Ingmar Bergman, el extraordinario artista escindido, descubrió su precoz amor por la ficción a través de los castigos paternos. Su progenitor, si no lo azotaba, lo encerraba en un oscuro ropero. Entonces el niño, trémulo, encendía una linterna para no sentir miedo: «Nunca me faltó alimento para la fantasía y los sentidos, y no puedo recordar haberme aburrido jamás. Al contrario, los días y las horas desbordaban de cosas curiosas, pasajes inesperados, instantes mágicos».

La ficción constituye, para muchos, la única posibilidad auténtica de escapar de nuestras cárceles simbólicas –aquellas que muchas veces nos cuesta aceptar, aquellas que nos imponen los padres desde la más tierna infancia, por ejemplo– y vivir, con la ayuda de la imaginación, instantes mágicos y, por qué no, eternos.

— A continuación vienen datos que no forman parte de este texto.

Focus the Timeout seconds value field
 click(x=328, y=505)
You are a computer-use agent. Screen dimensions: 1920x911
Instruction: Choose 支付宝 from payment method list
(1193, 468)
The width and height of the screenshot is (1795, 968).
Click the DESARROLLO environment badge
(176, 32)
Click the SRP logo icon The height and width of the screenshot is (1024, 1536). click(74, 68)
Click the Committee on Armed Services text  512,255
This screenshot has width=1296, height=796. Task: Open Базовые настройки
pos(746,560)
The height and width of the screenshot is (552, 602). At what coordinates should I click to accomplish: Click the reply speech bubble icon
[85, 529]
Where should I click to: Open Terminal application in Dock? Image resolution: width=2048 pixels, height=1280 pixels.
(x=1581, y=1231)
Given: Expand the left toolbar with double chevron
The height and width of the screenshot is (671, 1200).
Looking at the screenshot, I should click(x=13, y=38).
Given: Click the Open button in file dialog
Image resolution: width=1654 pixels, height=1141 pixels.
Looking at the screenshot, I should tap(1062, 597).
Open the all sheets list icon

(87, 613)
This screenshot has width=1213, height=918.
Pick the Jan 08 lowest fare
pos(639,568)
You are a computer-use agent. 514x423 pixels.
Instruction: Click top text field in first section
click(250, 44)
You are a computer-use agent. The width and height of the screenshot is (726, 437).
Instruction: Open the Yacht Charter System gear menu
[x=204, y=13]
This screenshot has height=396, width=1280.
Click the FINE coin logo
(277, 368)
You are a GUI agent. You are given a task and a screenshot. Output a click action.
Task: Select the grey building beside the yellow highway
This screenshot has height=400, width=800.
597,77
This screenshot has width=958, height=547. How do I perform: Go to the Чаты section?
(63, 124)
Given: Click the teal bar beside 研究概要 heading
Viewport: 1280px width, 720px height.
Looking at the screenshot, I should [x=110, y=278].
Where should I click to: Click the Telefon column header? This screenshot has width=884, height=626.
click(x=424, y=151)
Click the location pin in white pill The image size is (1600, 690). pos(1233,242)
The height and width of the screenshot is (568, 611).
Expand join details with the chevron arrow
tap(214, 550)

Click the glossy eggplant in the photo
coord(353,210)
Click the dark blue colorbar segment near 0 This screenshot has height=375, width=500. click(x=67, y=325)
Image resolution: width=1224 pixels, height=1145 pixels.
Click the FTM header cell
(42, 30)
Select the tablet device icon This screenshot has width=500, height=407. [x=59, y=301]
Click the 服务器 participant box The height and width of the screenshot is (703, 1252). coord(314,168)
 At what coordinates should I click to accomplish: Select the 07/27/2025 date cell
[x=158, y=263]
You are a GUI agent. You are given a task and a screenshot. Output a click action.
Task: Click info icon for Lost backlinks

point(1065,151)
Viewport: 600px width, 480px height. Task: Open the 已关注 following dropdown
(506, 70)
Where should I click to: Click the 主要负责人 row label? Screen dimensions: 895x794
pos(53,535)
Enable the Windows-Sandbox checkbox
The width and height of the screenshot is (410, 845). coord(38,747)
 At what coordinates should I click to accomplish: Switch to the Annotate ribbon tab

Me resulta inevitable –¡ay!– recordar aquellas noches cuando mi padre, furioso y desbocado, nos cortaba la luz de la casa. Mi madre conseguía deprisa velas para que hiciéramos las tareas escolares. No obstante, yo tomaba su máquina de escribir para escapar de la oscuridad y colorear con palabras mi frágil e inmarcesible mundo infantil. La máquina de escribir de mamá y los castigos de papá fueron los ingredientes fundamentales. De no ser por ambos, nunca habría encendido mi propia y modesta linterna mágica. Yo estaba perdido (aún lo estoy, no me cabe la menor duda), pero luz asoma en mis historias. Y a veces tengo la fortuna de iluminar el corazón de algún lector. Esa es mi mejor recompensa.